Ero rimasto solo di fronte a quei grandi uomini e fui preso da un grande timore, che aumentò nei minuti successivi, quando essi, in silenzio, mi fissarono tutti insieme. Mi sentivo come nudo di fronte a essi e avevo persino paura di pensare, consapevole com'ero che avrebbero potuto leggere i miei pensieri.

Il silenzio fu rotto da Ruggero, che sembrava presiedere quella strana giuria.

“Pur con tutti i tuoi limiti – e non sono pochi – tu ti sei dimostrato meritevole della nostra fiducia. Vogliamo affidarti un incarico, che in fondo non stride con quanto tu hai fatto finora.”

Mentre così parlava, Ruggero mi guardava come accigliato. Poi si volse verso il Mandralisca e così gli parlò:

“Spiegategli voi, caro Barone, quale compito vogliamo affidargli.”

“Sua Maestà vuole che io ti riassuma le nostre recenti discussioni e, soprattutto, a quali decisioni siamo giunti. Come Egli ti ha anticipato, ci fidiamo di te. Questa fiducia non ti è stata accordata all'unanimità dal nostro gruppo, perché qualcuno ha espresso dubbi. Questa mancata unanimità devi sempre tenerla presente, per ricordarti dei tuoi doveri.”

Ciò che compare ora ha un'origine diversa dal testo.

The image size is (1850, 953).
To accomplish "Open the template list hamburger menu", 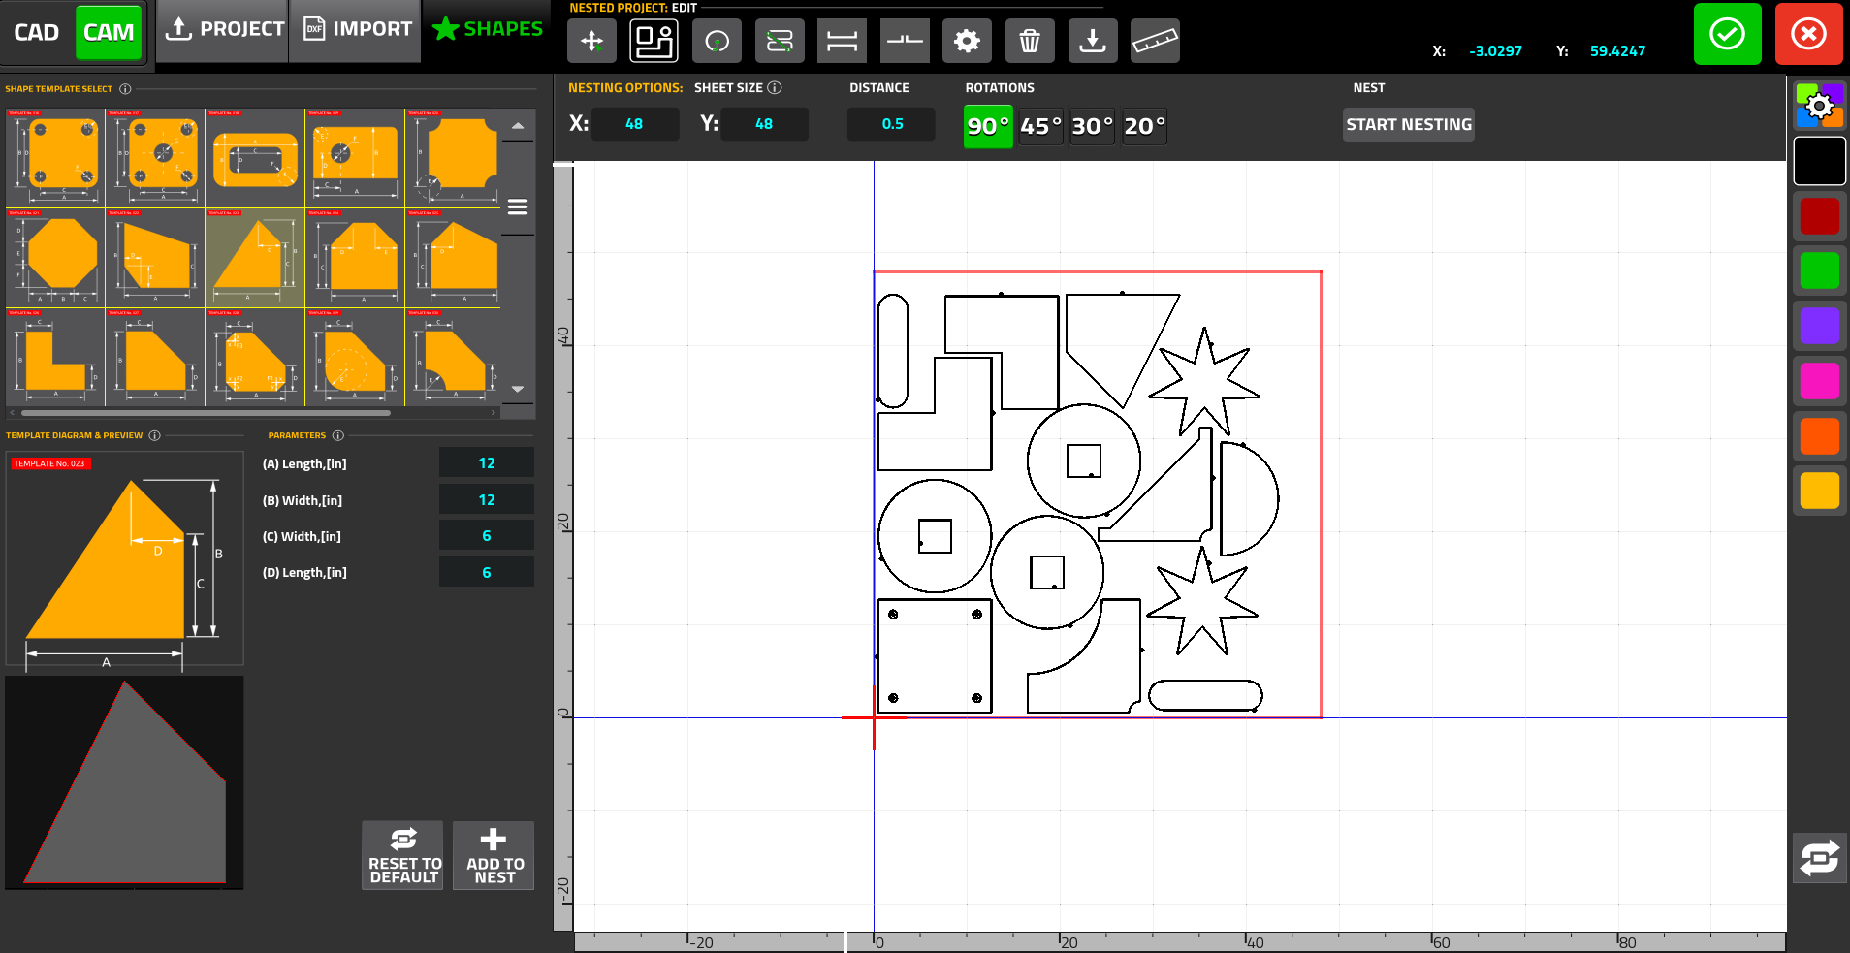I will tap(518, 206).
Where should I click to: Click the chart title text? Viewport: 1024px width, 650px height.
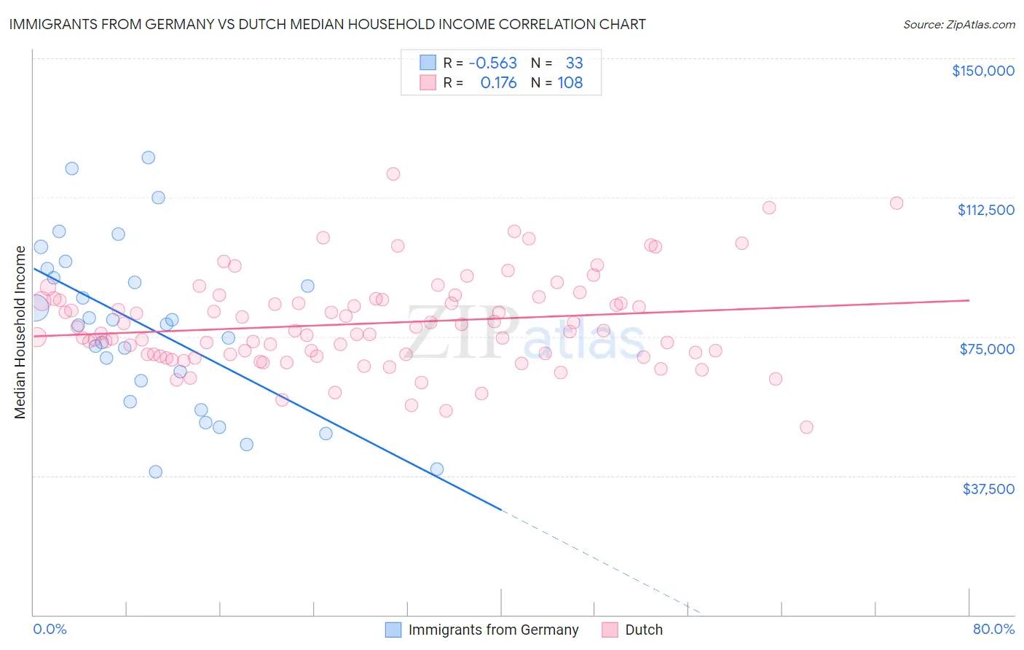[x=327, y=24]
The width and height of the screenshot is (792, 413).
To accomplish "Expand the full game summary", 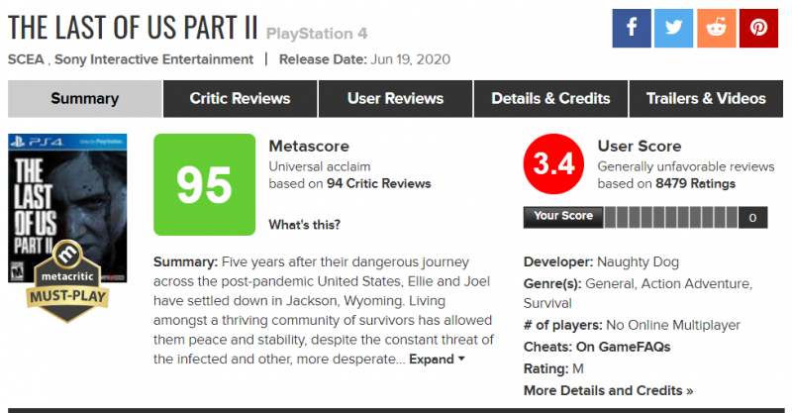I will (x=437, y=360).
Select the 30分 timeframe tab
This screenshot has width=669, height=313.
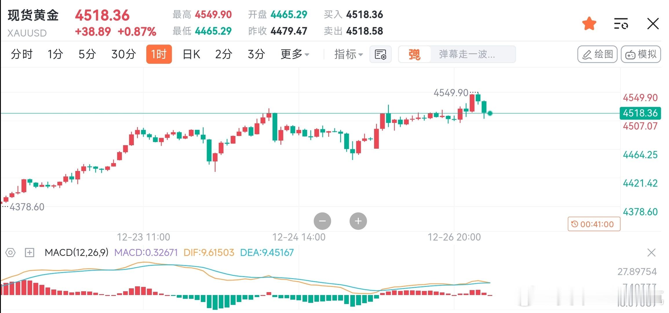(x=124, y=54)
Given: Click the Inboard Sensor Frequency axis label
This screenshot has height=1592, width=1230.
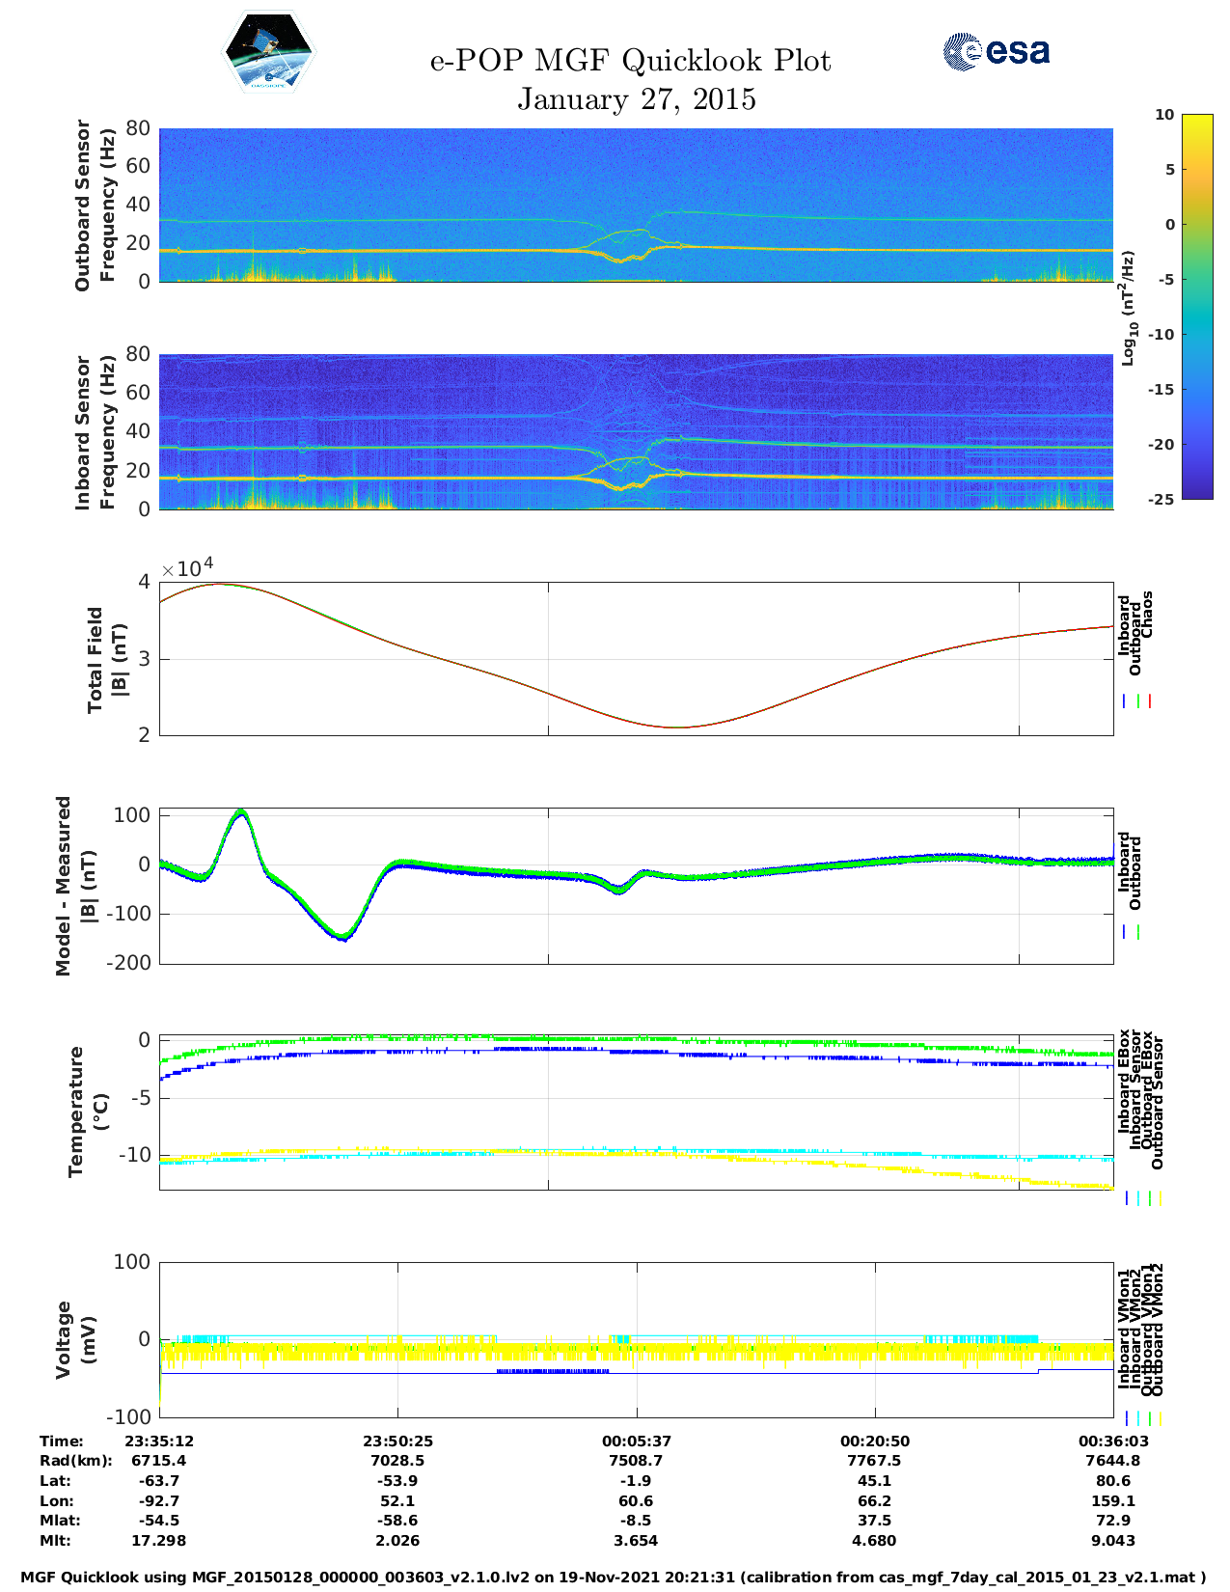Looking at the screenshot, I should (95, 432).
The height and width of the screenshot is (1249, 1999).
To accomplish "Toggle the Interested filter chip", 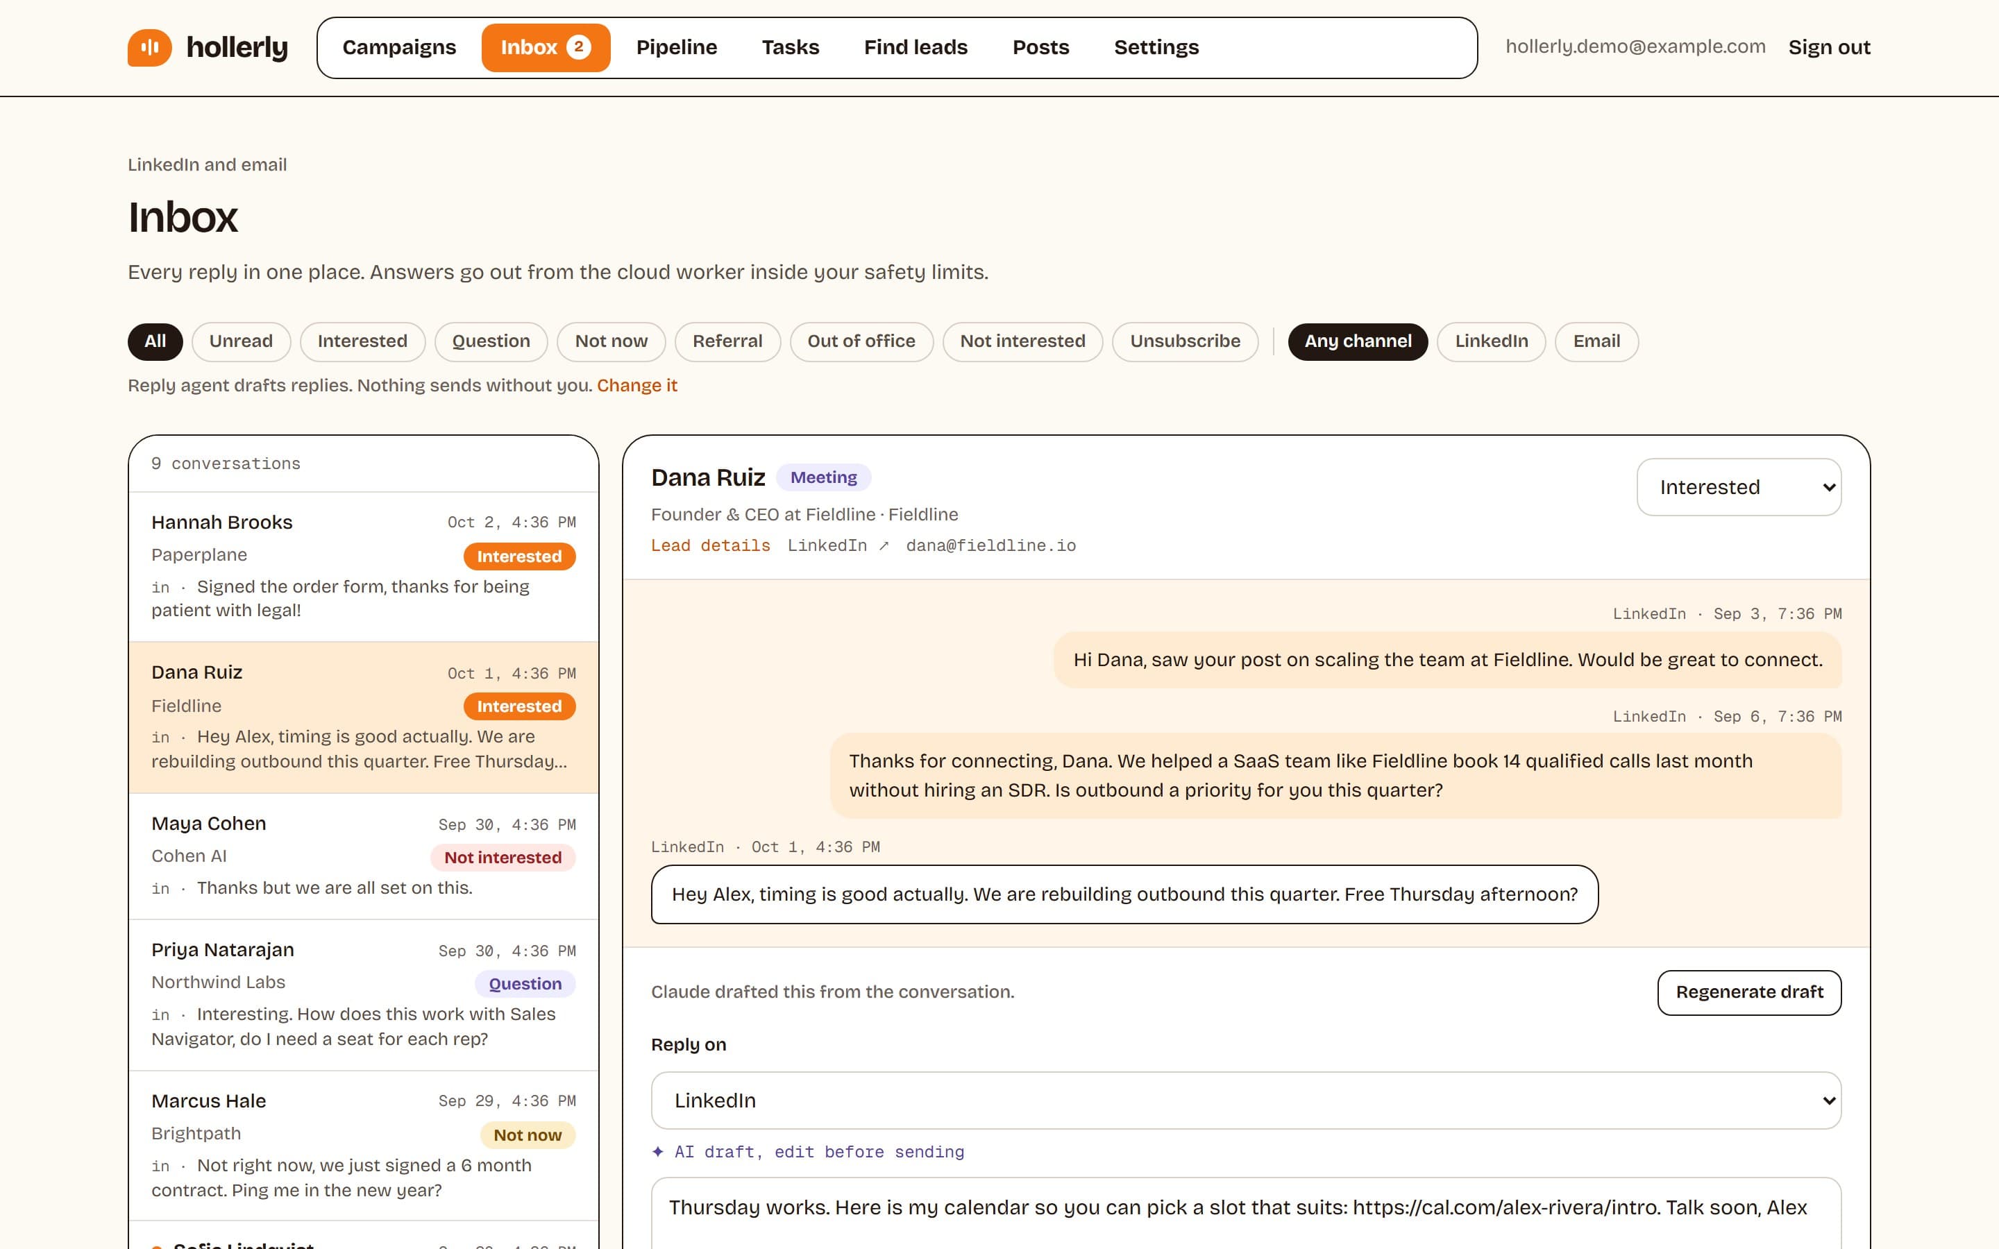I will click(x=363, y=341).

Si fermò, come per prendere respiro, e poi continuò:

“Noi tutti abbiamo un caro ricordo del luogo in cui vivi. E' questo il motivo per cui da tempo siamo preoccupati per il suo futuro. Non è la fine di una civiltà a preoccuparci. Anche civiltà più antiche sono tramontate, ma di esse restano tracce evidenti della loro esistenza. Si tratta di tracce materiali, come quelle lasciate dagli Egizi e dai Greci, o di tracce culturali e spirituali, che ancora, a migliaia di anni, sono un faro per gli uomini. Per tutti gli uomini, ma non per quelli che abitano insieme a te. Per essi la storia non illumina più i loro sentieri ed essi procedono come bendati. Credono d'andare verso il futuro e non si accorgono che, dopo decenni di mosca cieca, sono diretti invece verso il passato.”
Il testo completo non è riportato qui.